§ Task statement:
Reproduce the listing below word for word, starting at its first line and stopping after the line that contains "pyautogui.click(x=791, y=126)", with both ends included. Leave the pictures out of your copy.

--- START Provided records ---

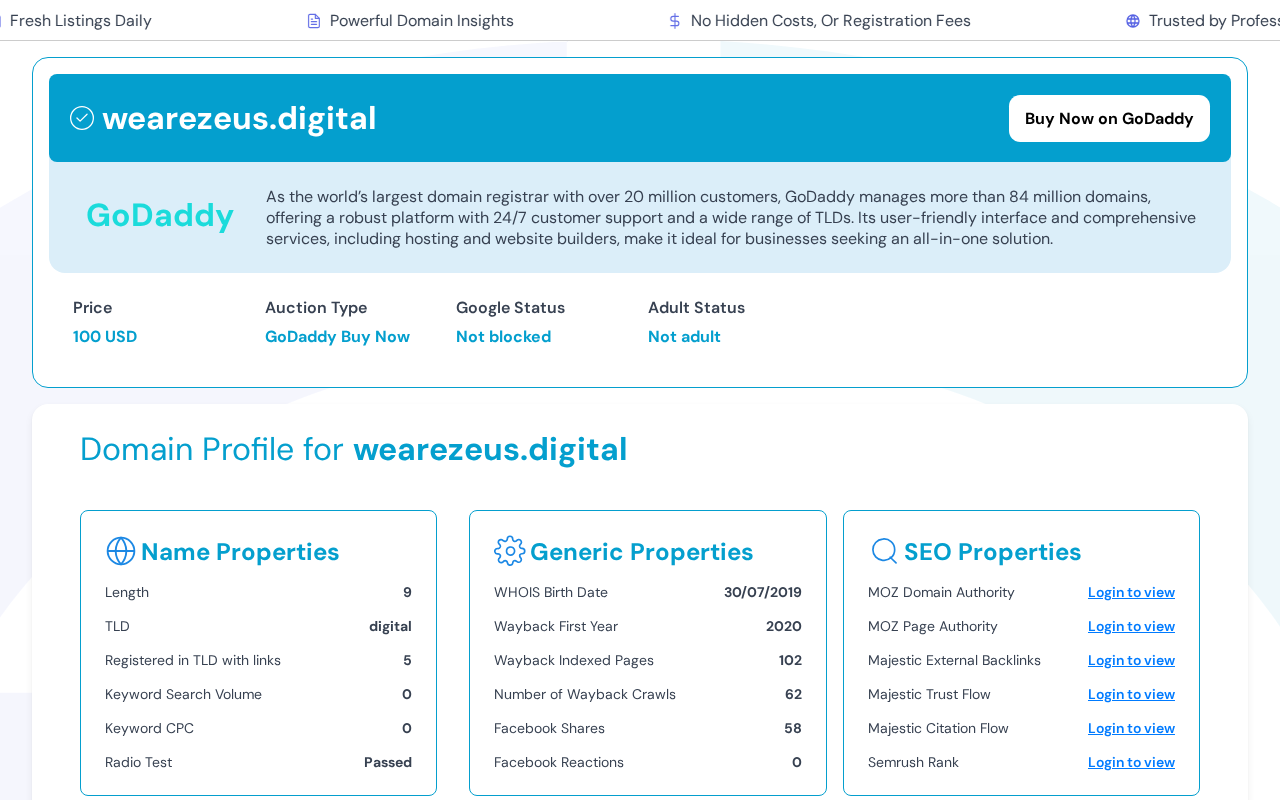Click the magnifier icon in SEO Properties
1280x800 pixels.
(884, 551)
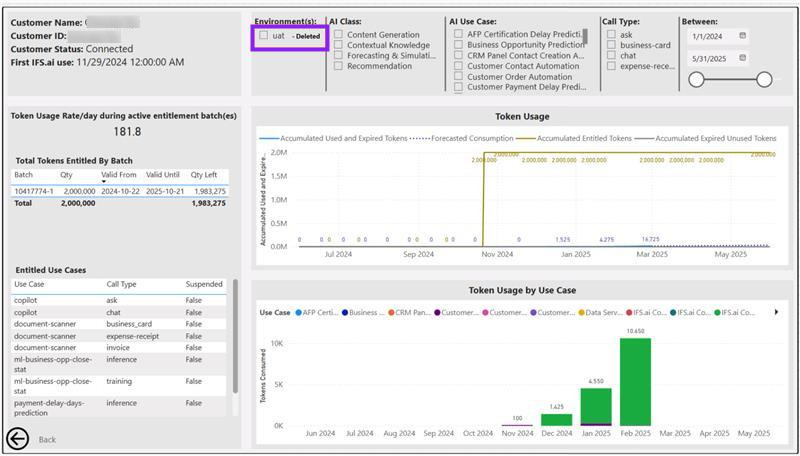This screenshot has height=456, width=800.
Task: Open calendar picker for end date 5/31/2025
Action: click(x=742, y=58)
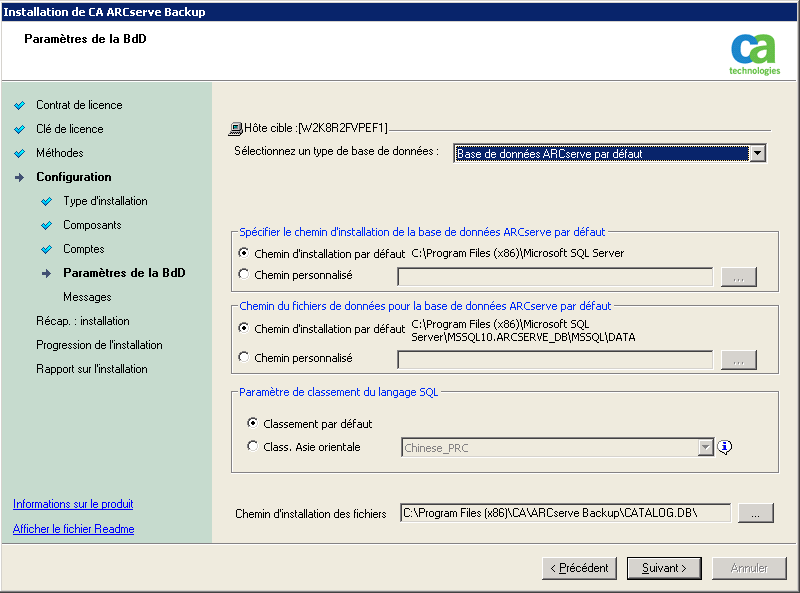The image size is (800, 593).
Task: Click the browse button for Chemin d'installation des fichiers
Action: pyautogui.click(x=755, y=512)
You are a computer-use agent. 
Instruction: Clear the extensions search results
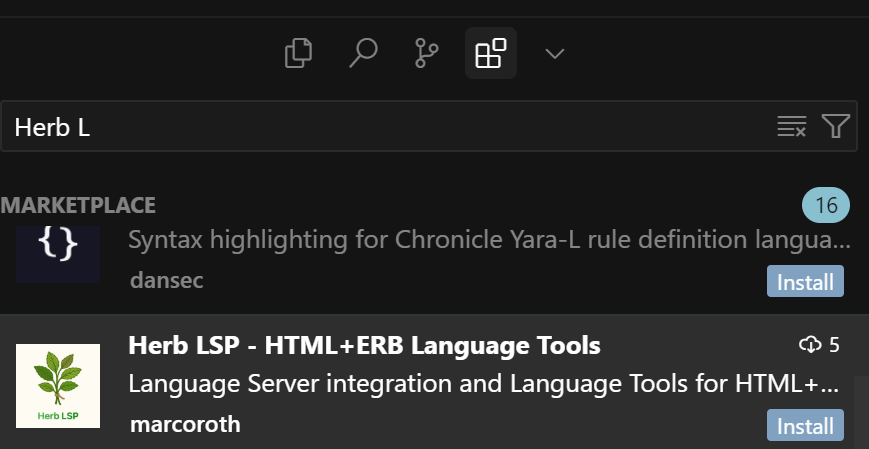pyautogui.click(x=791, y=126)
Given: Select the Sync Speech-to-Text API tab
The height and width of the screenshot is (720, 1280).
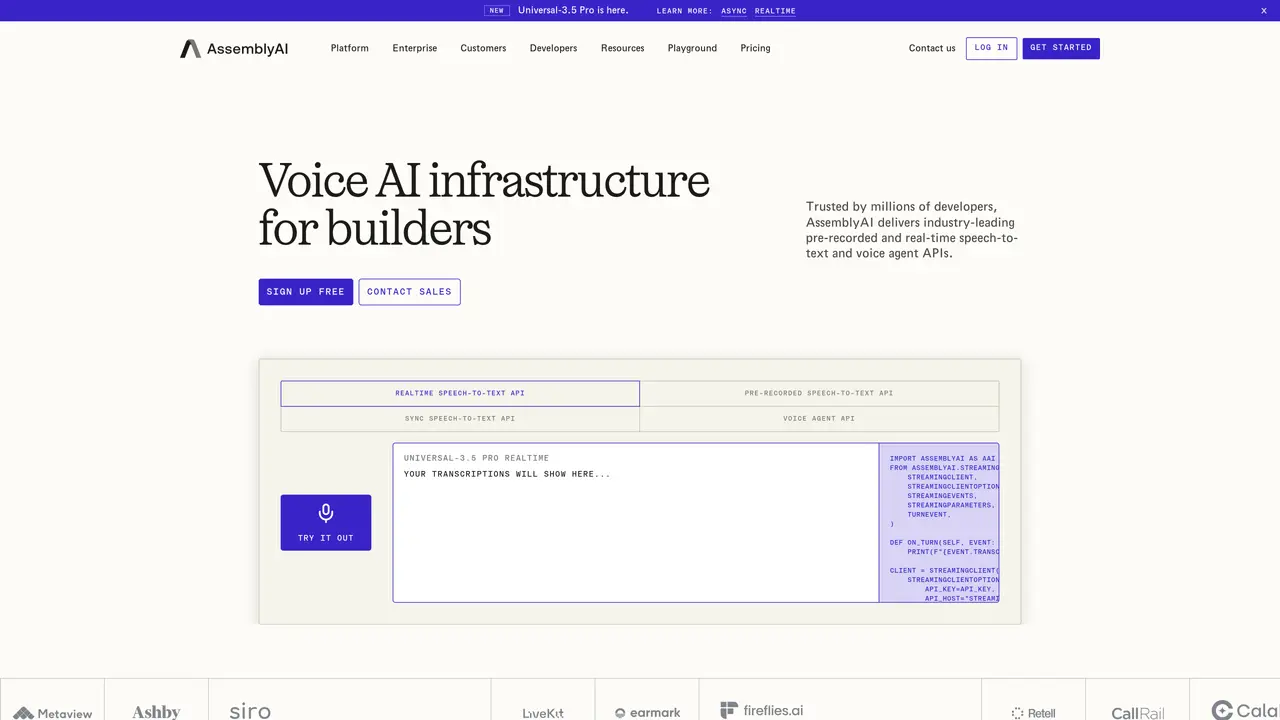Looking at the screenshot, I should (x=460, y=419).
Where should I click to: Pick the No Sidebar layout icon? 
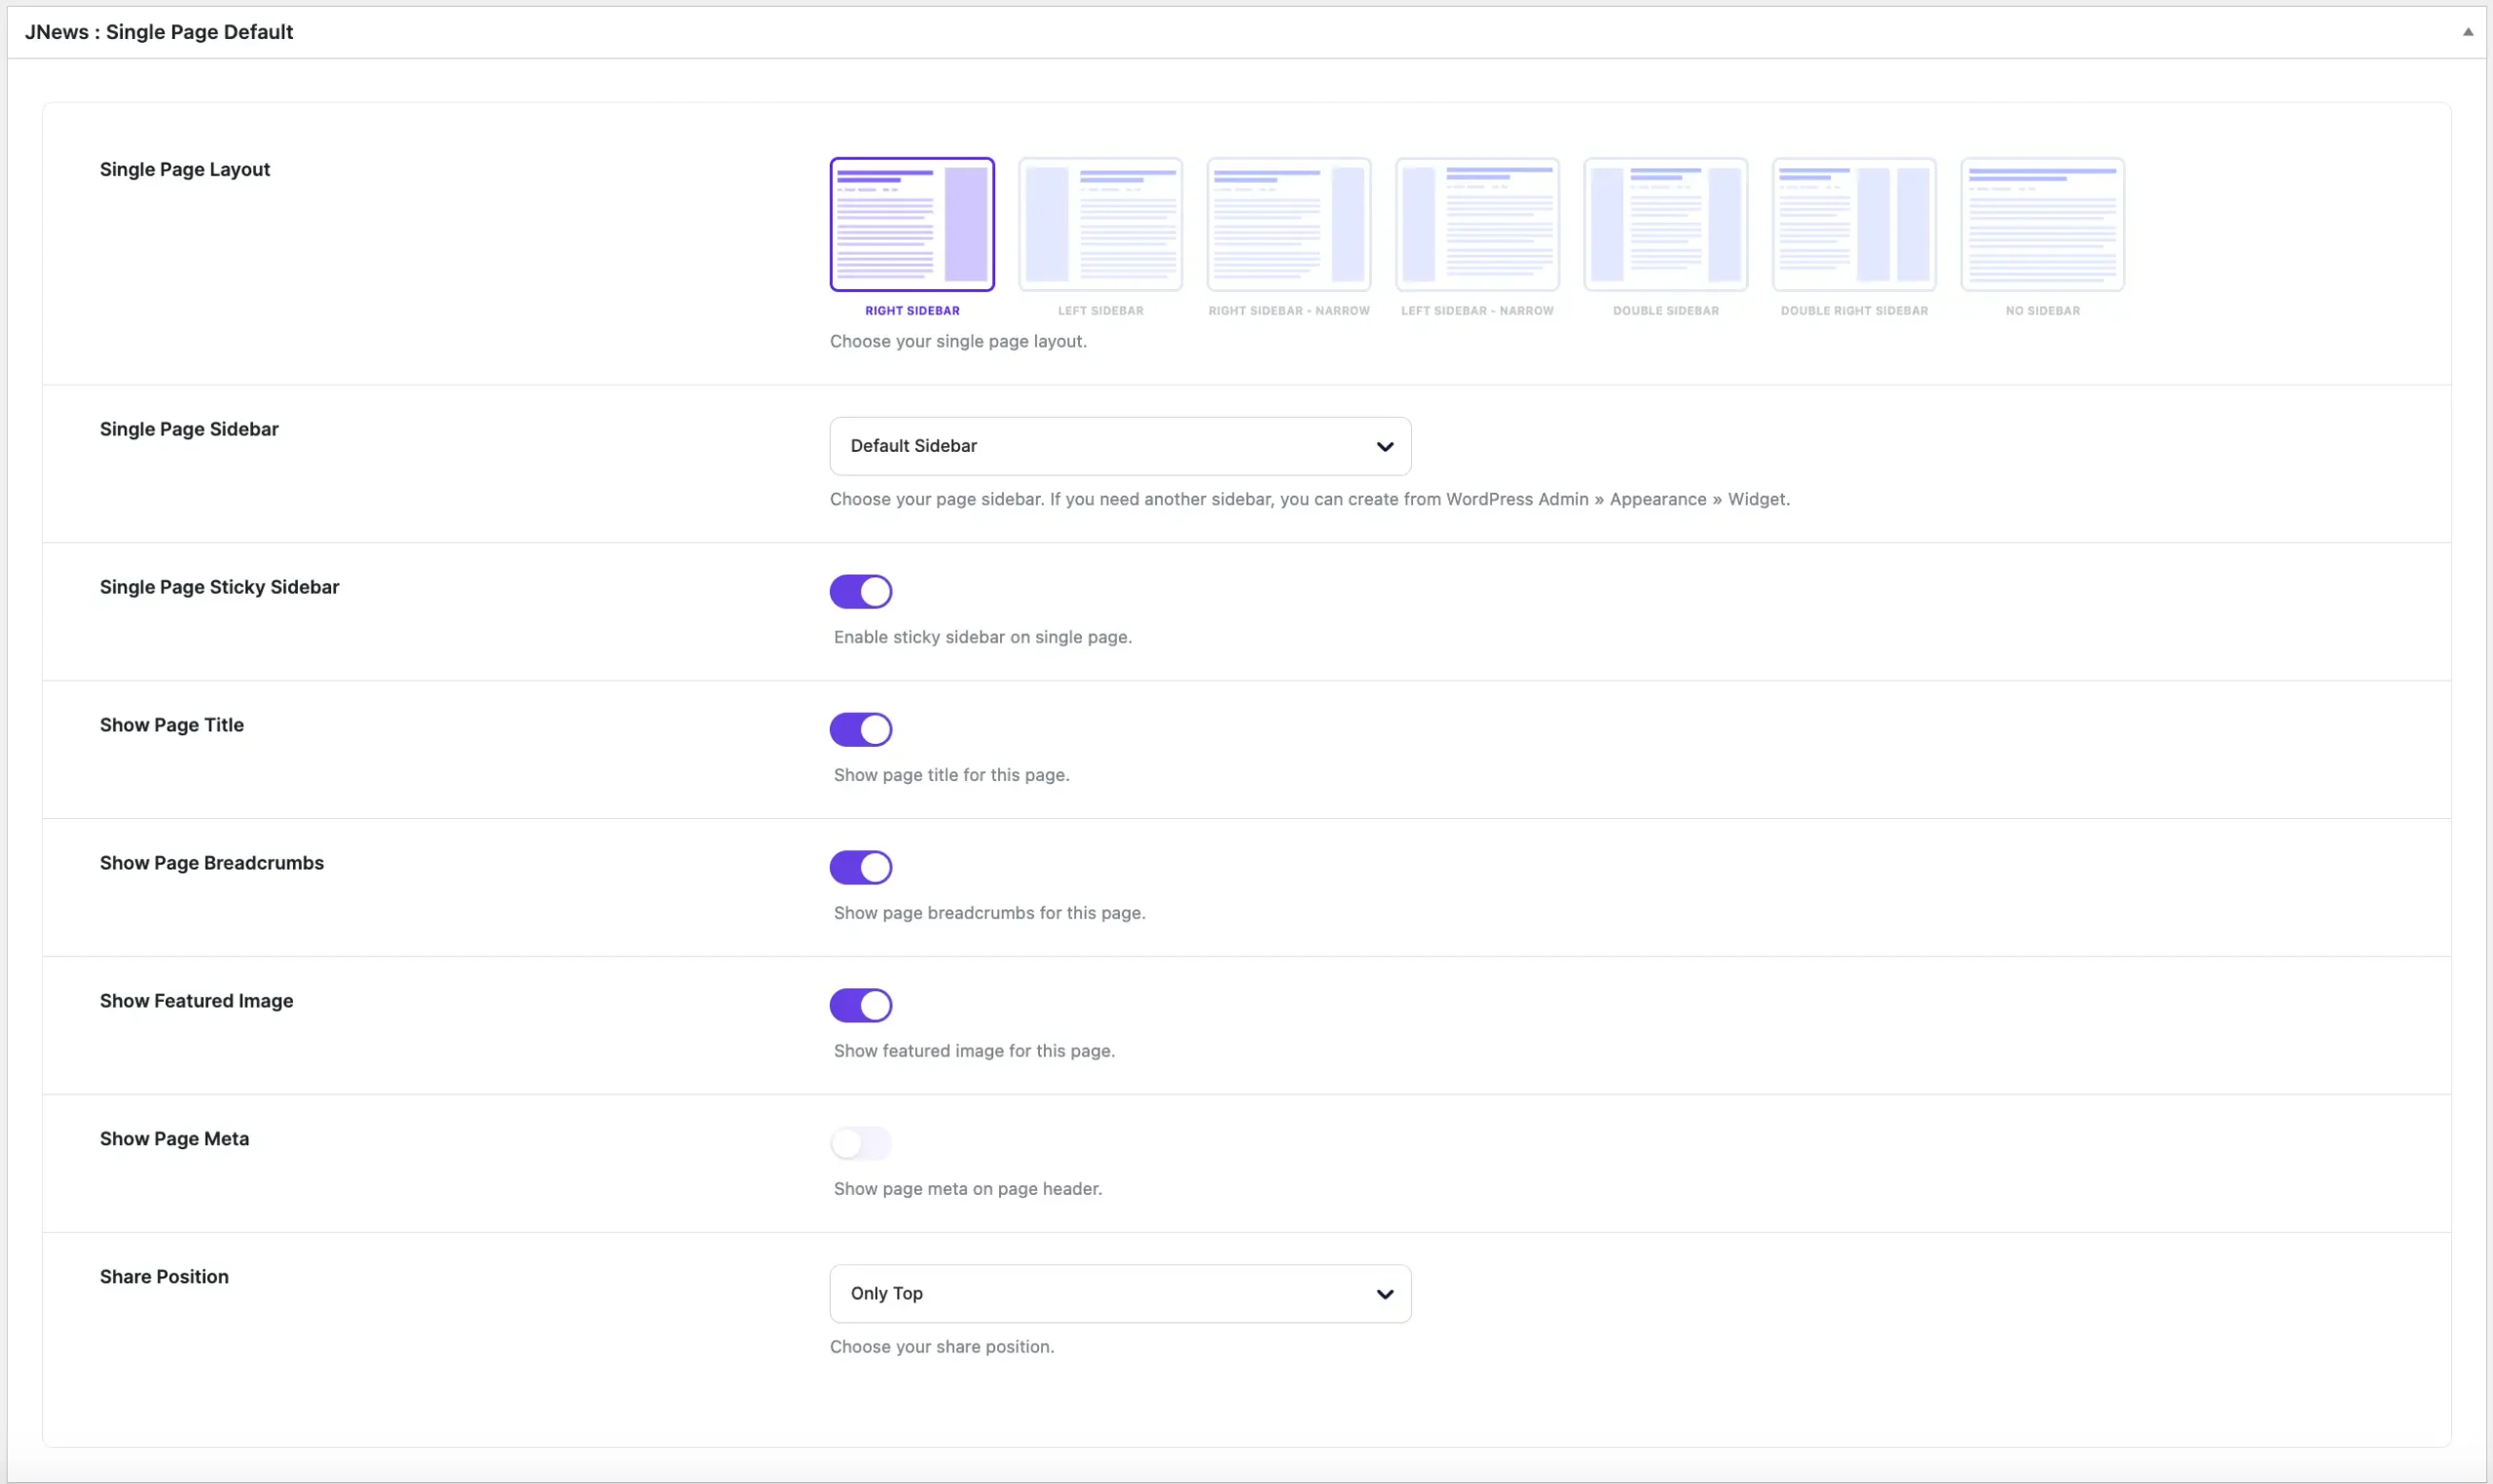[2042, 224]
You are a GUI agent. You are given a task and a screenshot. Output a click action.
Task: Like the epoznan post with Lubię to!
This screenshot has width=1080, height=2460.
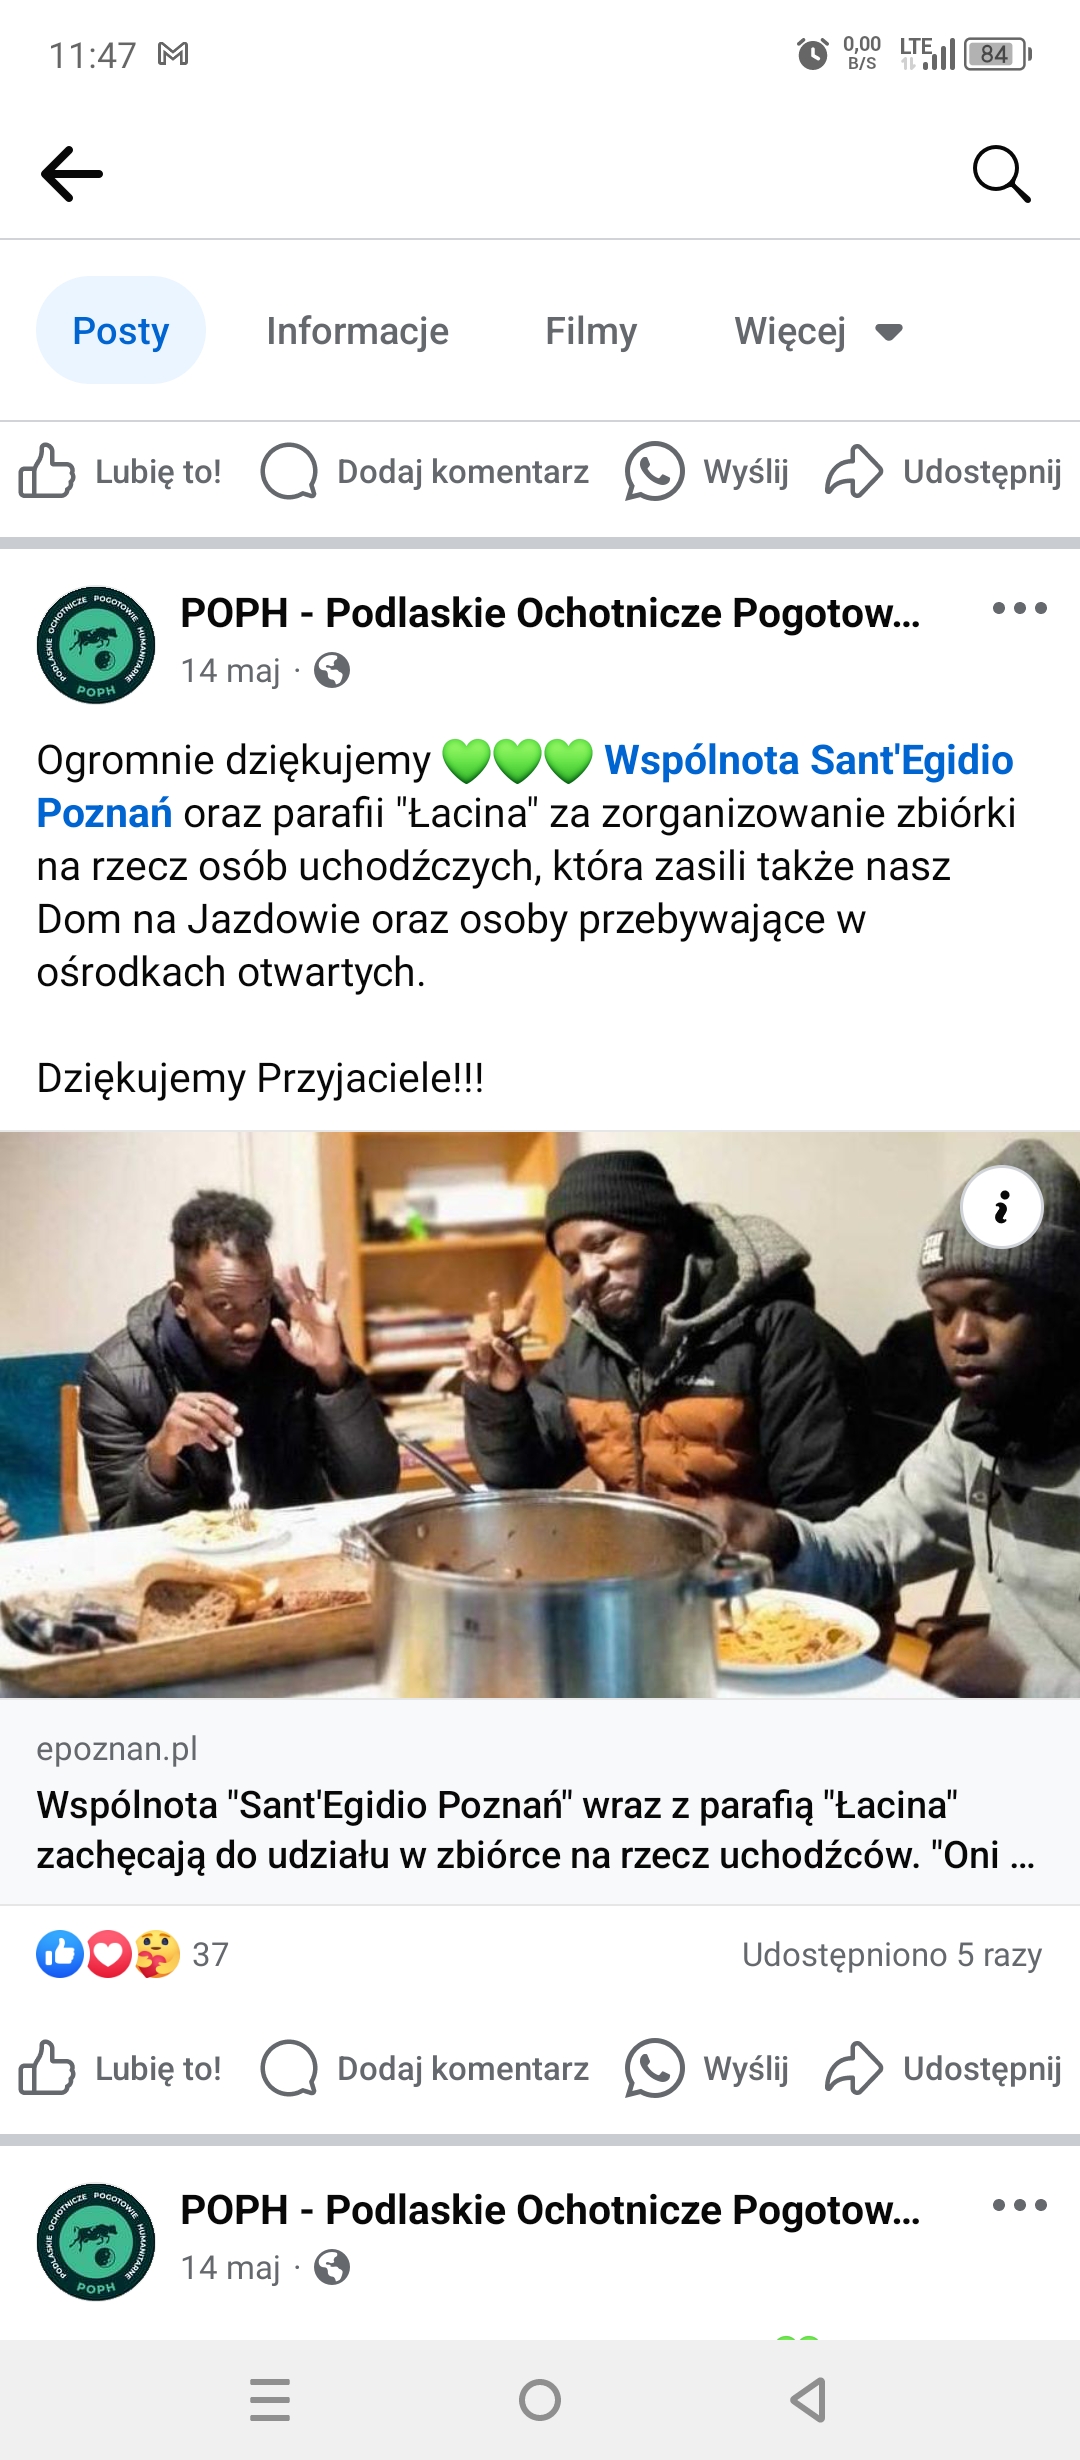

--- END Provided records ---

§ Answer below:
Click the magnifier icon in SEO Properties
1280x800 pixels.
(884, 551)
This screenshot has height=456, width=800.
Task: Open calendar picker for end date 5/31/2025
Action: click(x=742, y=58)
The image size is (800, 593).
Task: Click the browse button for Chemin d'installation des fichiers
Action: pyautogui.click(x=755, y=512)
You are a computer-use agent. 
Instruction: Clear the extensions search results
pyautogui.click(x=791, y=126)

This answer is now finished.